» PROVIDED RECORDS:
== == ==

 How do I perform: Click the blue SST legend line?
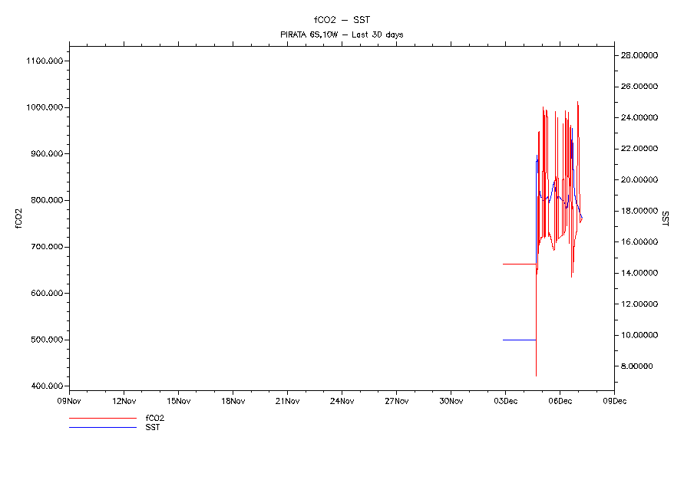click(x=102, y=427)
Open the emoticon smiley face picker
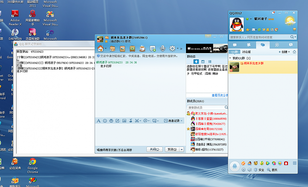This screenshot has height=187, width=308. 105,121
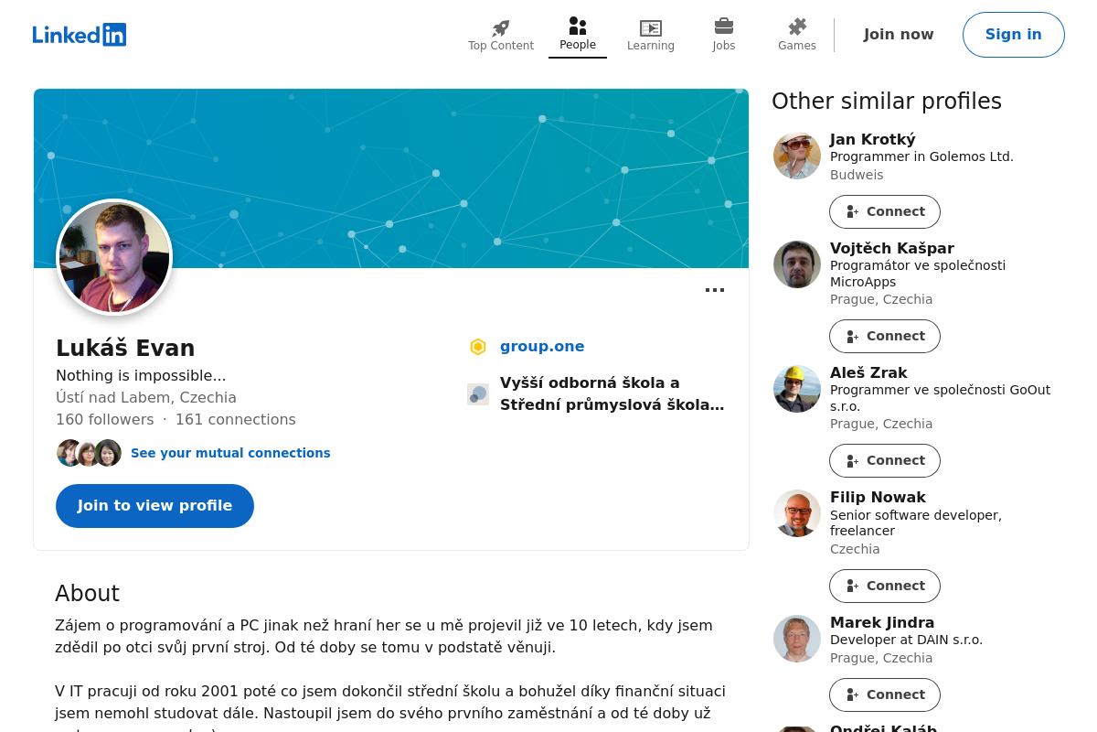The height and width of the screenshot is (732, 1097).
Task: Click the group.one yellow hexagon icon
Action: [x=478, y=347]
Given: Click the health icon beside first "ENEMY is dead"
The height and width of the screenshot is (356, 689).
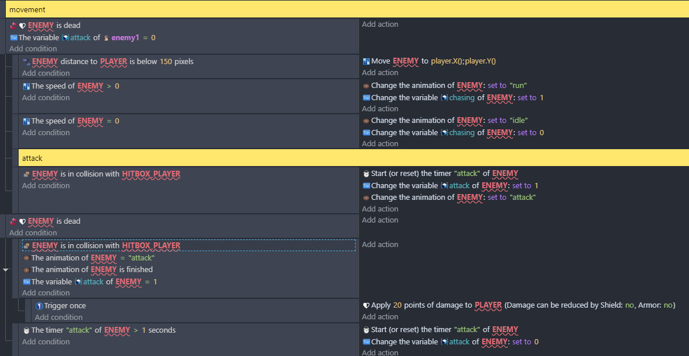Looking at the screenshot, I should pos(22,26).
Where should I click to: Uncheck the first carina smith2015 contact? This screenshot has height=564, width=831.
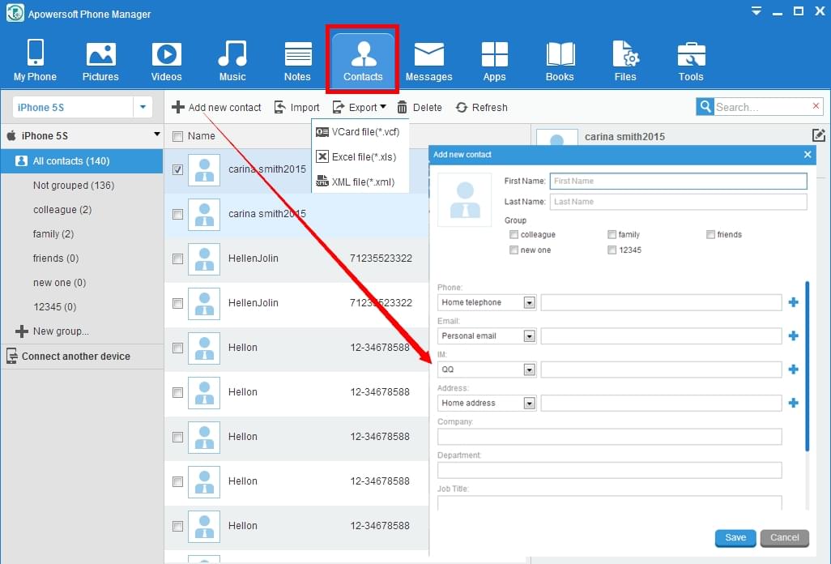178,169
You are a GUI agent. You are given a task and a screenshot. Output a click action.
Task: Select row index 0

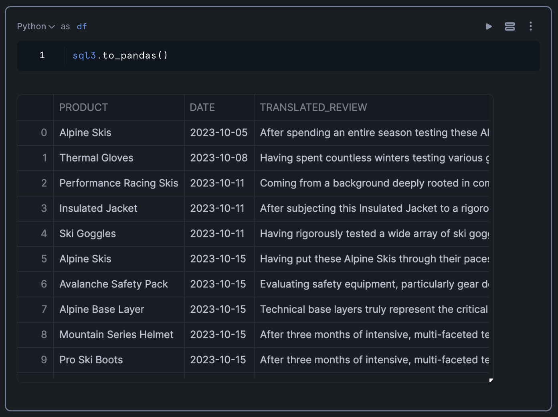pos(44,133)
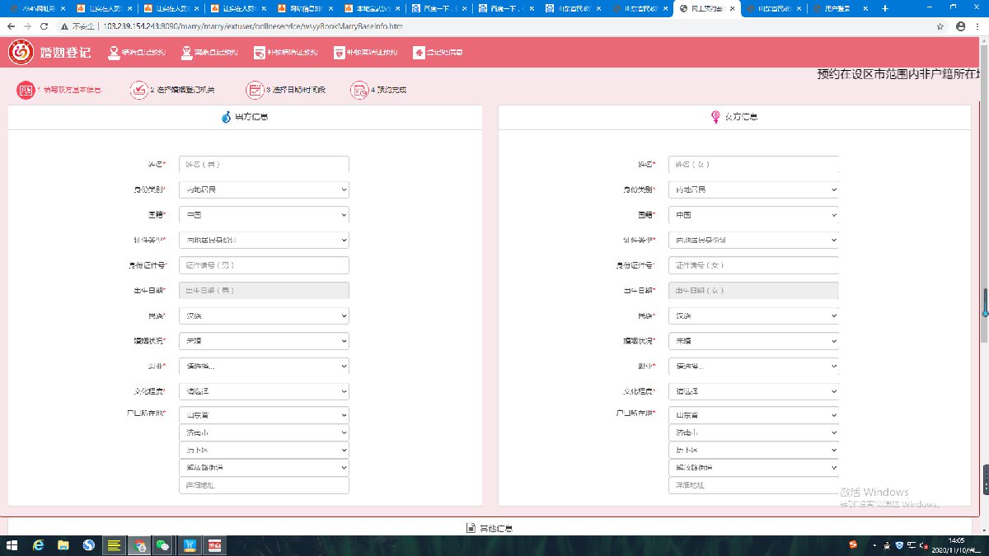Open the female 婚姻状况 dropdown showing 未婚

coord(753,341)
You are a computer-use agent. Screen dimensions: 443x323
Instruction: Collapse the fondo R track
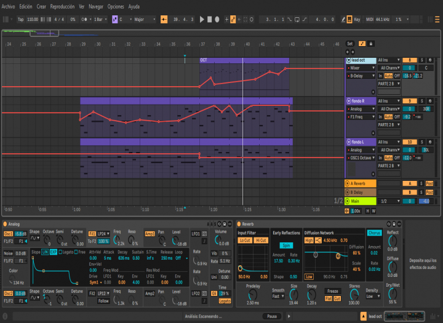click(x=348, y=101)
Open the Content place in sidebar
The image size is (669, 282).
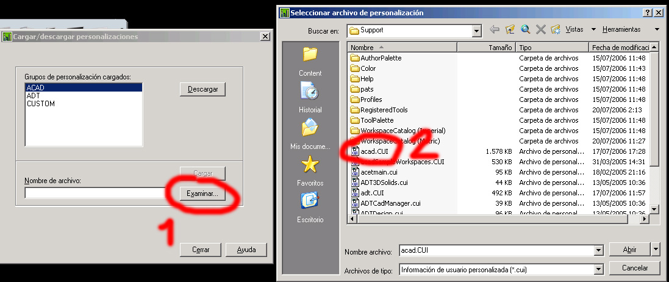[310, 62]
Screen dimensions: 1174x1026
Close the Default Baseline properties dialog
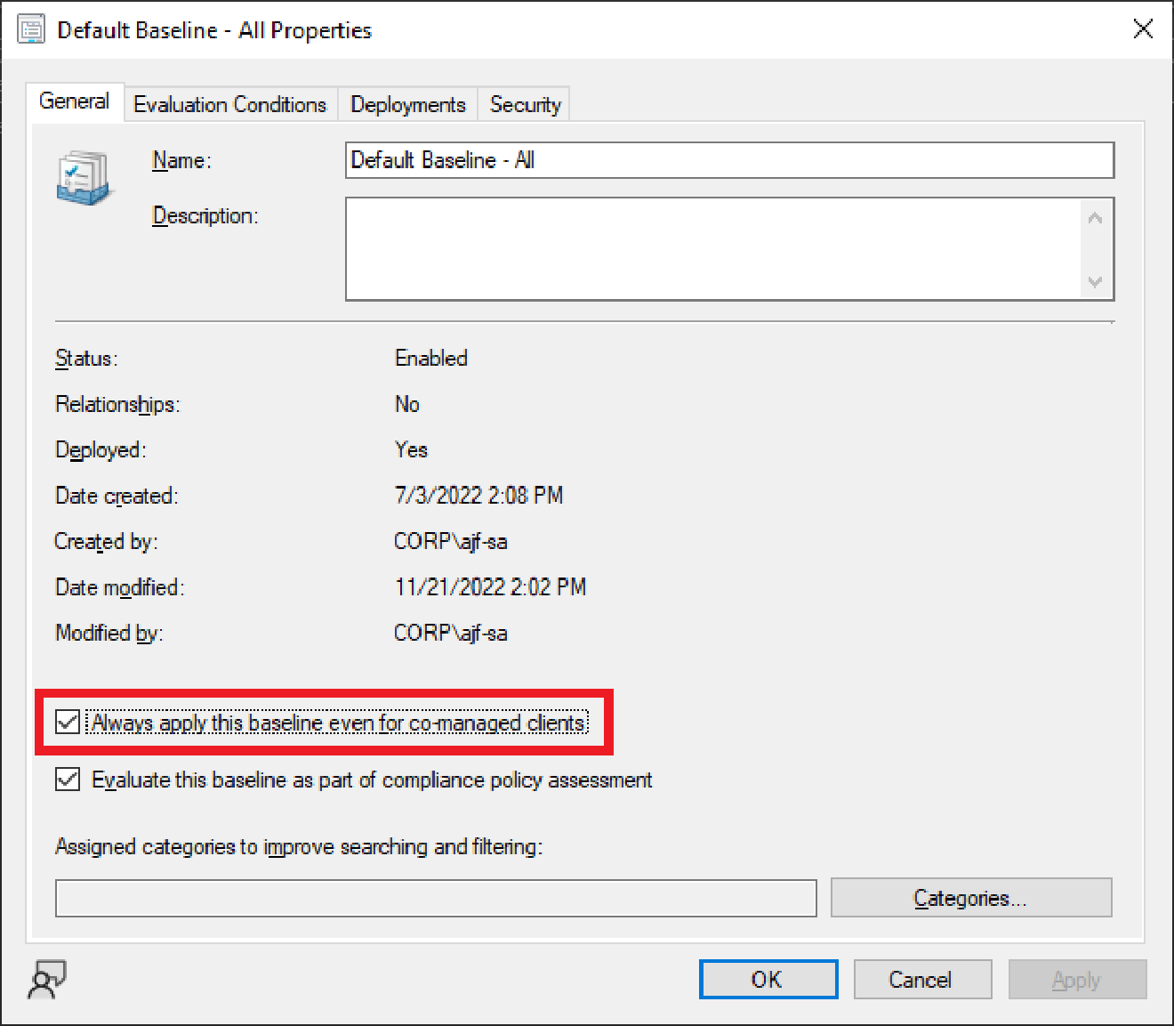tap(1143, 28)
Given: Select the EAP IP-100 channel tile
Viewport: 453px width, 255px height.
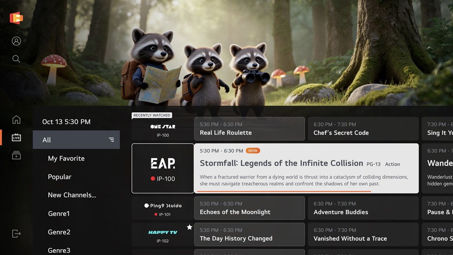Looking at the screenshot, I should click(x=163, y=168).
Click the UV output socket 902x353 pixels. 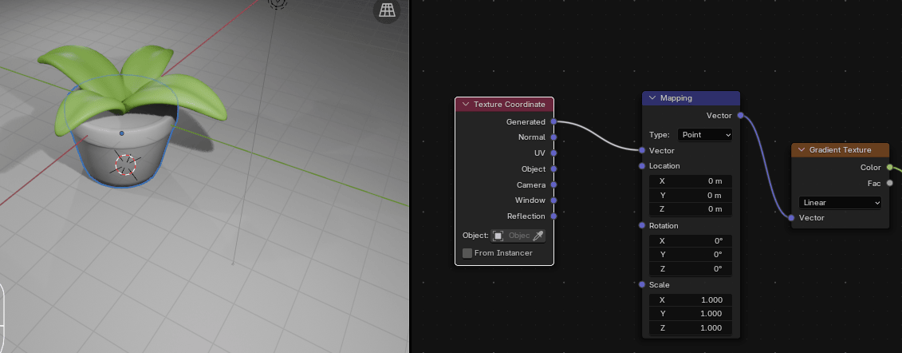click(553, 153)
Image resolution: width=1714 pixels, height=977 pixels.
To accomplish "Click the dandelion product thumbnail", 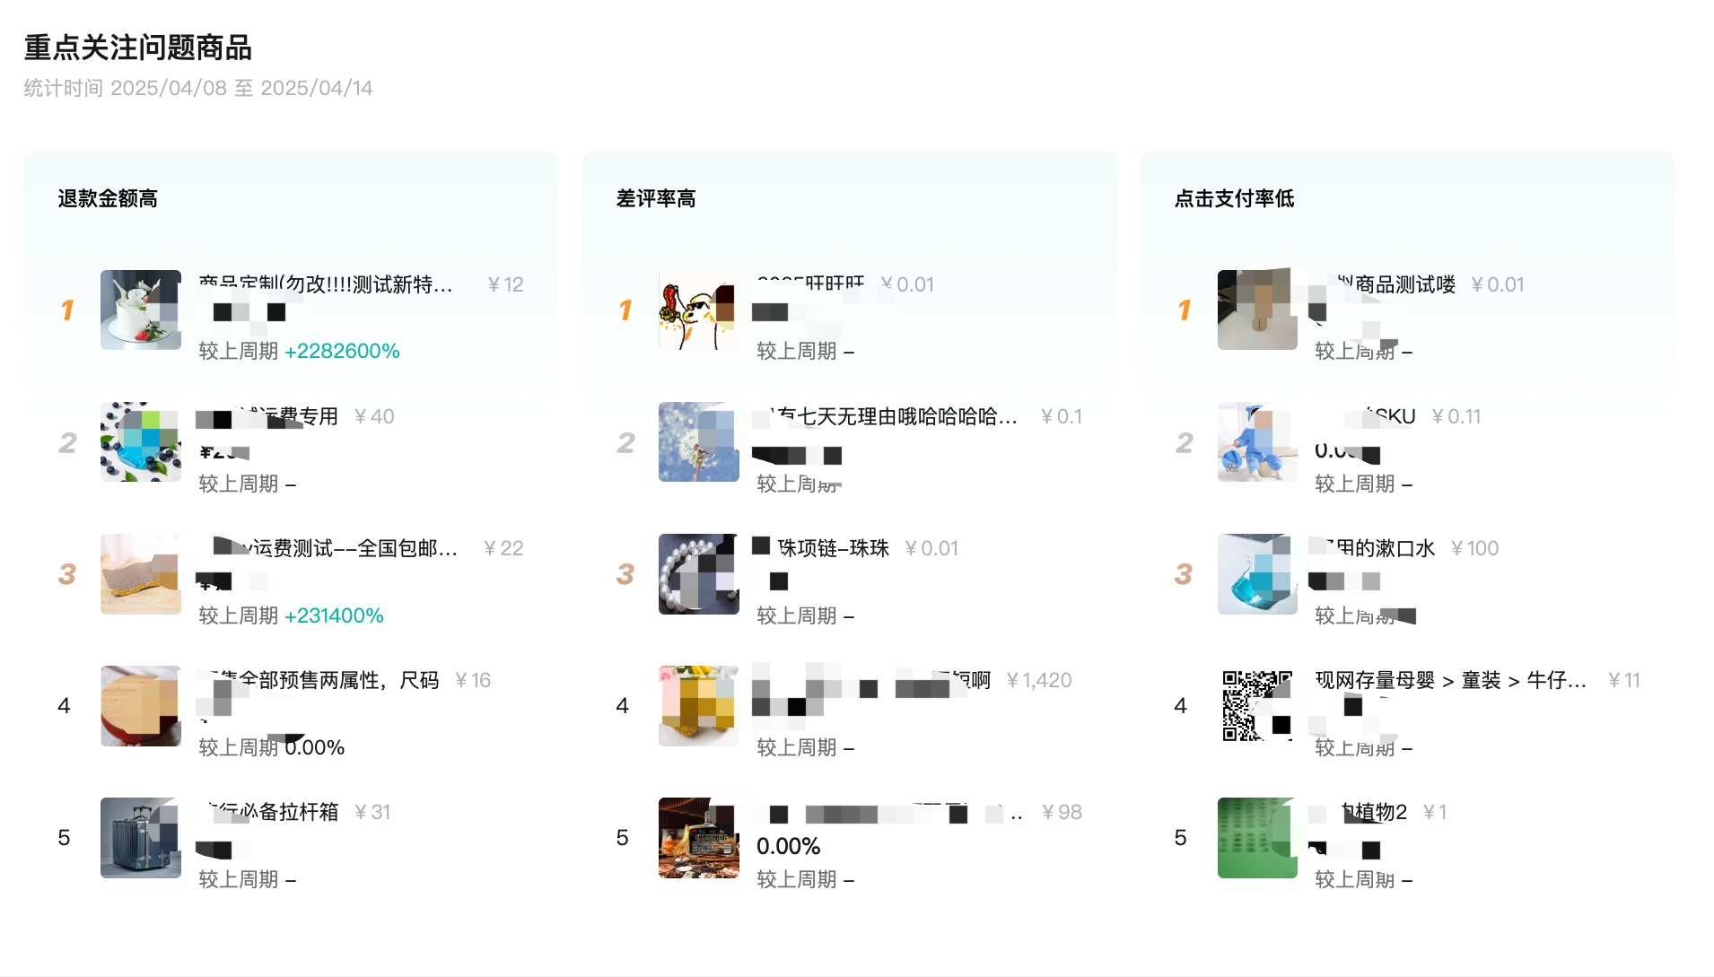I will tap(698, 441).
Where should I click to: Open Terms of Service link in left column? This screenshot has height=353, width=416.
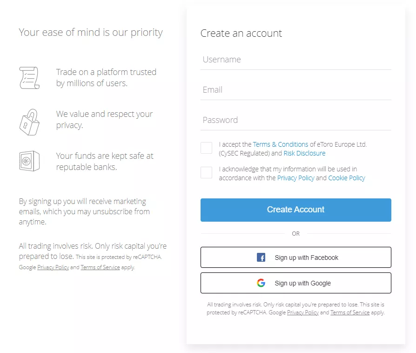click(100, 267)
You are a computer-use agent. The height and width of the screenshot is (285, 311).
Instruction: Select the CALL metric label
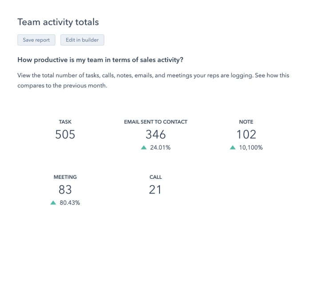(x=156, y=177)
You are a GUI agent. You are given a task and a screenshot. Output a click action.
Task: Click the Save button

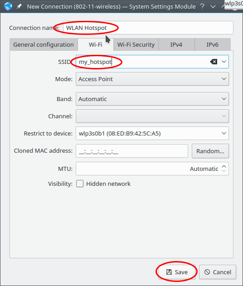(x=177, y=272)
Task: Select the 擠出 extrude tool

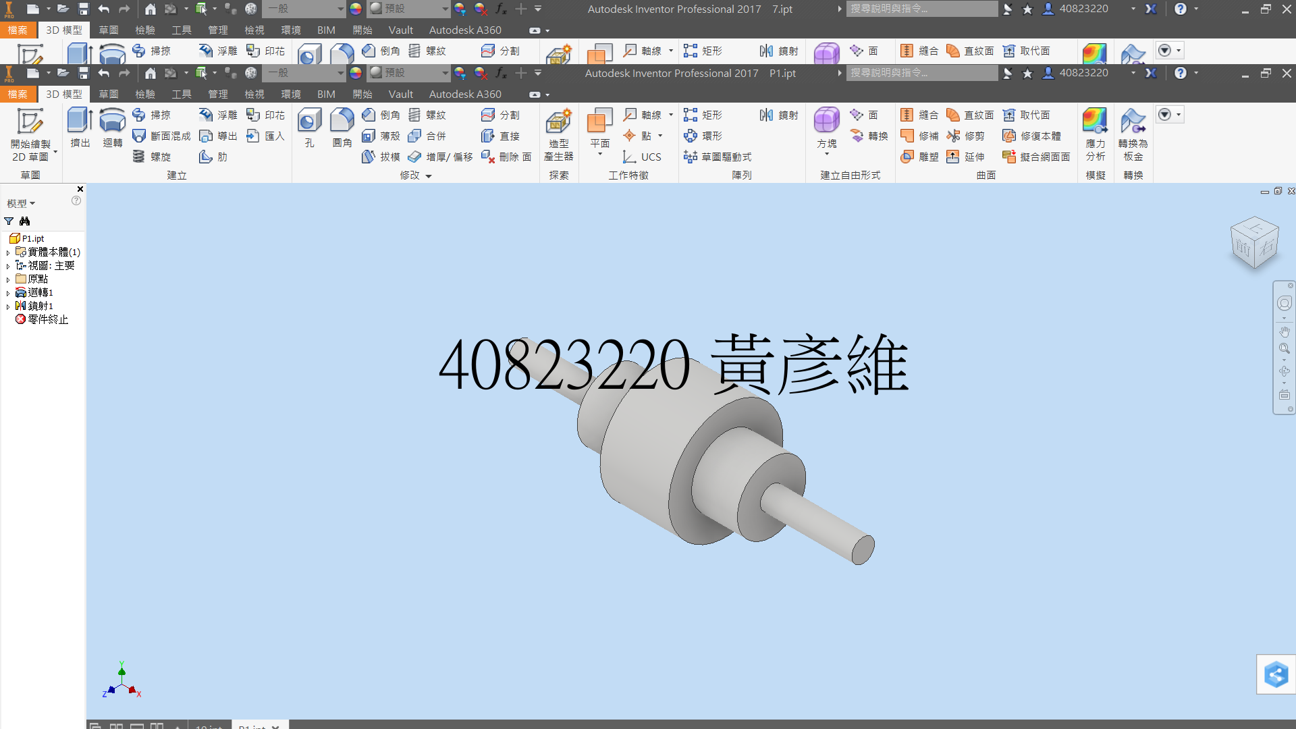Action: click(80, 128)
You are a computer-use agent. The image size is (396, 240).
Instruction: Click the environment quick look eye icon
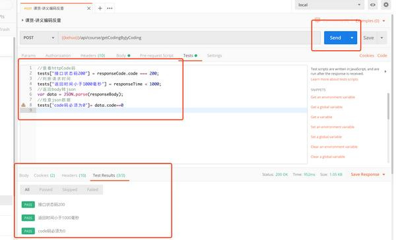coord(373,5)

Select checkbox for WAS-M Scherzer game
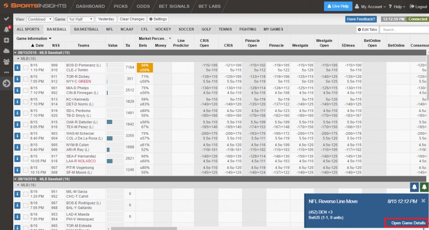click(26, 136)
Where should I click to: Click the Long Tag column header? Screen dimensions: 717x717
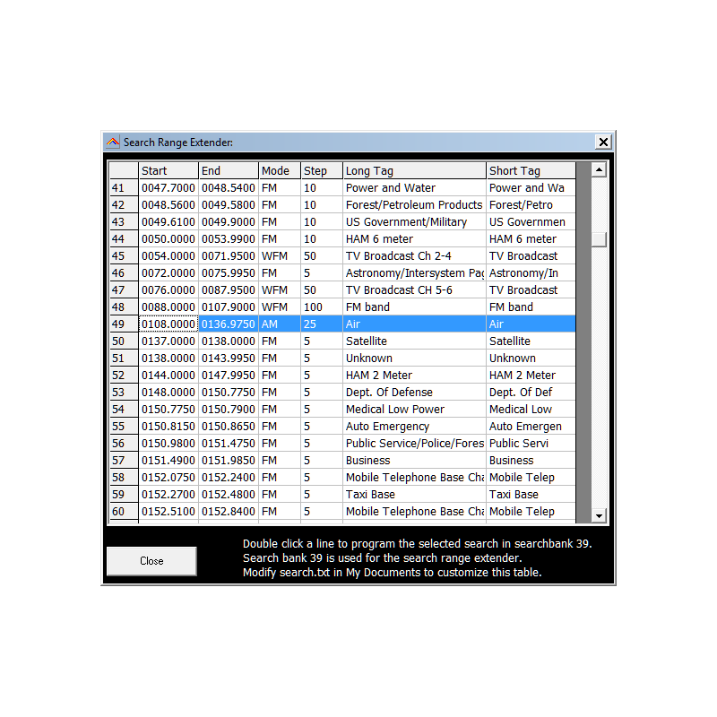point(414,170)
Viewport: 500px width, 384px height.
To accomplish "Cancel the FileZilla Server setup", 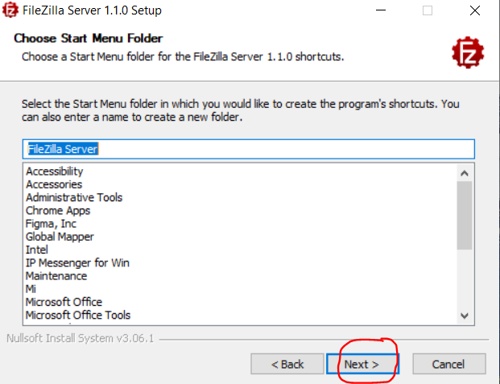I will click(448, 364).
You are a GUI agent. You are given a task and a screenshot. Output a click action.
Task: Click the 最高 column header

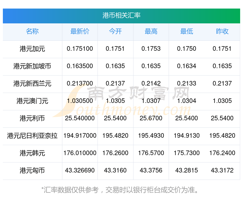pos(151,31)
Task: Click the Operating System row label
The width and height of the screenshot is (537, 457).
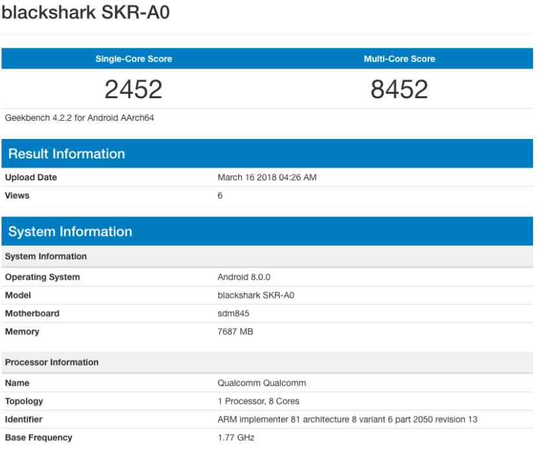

== == ==

» EXERCISE AIM:
Please restate the material above line by line, exactly, beginning at its first line and ending with the line that contains "Given: Select the EAP IP-100 channel tile", without any pictures.

» TASK ANSWER:
 How do I perform: Click the blue SST legend line?
click(x=102, y=427)
Open the emoticon smiley face picker
This screenshot has height=187, width=308. 105,121
The height and width of the screenshot is (732, 1097).
Task: Click the group.one yellow hexagon icon
Action: [x=478, y=347]
Given: Click the health icon beside first "ENEMY is dead"
The height and width of the screenshot is (356, 689).
Looking at the screenshot, I should pos(22,26).
Where should I click to: Uncheck the first carina smith2015 contact? This screenshot has height=564, width=831.
178,169
You are a GUI agent. You are given a task and a screenshot. Output a click action.
Task: Select row index 0

pos(44,133)
Open the female 婚姻状况 dropdown showing 未婚

coord(753,341)
You are a computer-use agent. Screen dimensions: 443x323
Instruction: Collapse the fondo R track
click(x=348, y=101)
Open the Content place in sidebar
The image size is (669, 282).
[310, 62]
Screen dimensions: 1174x1026
Close the Default Baseline properties dialog
tap(1143, 28)
Given: Select the EAP IP-100 channel tile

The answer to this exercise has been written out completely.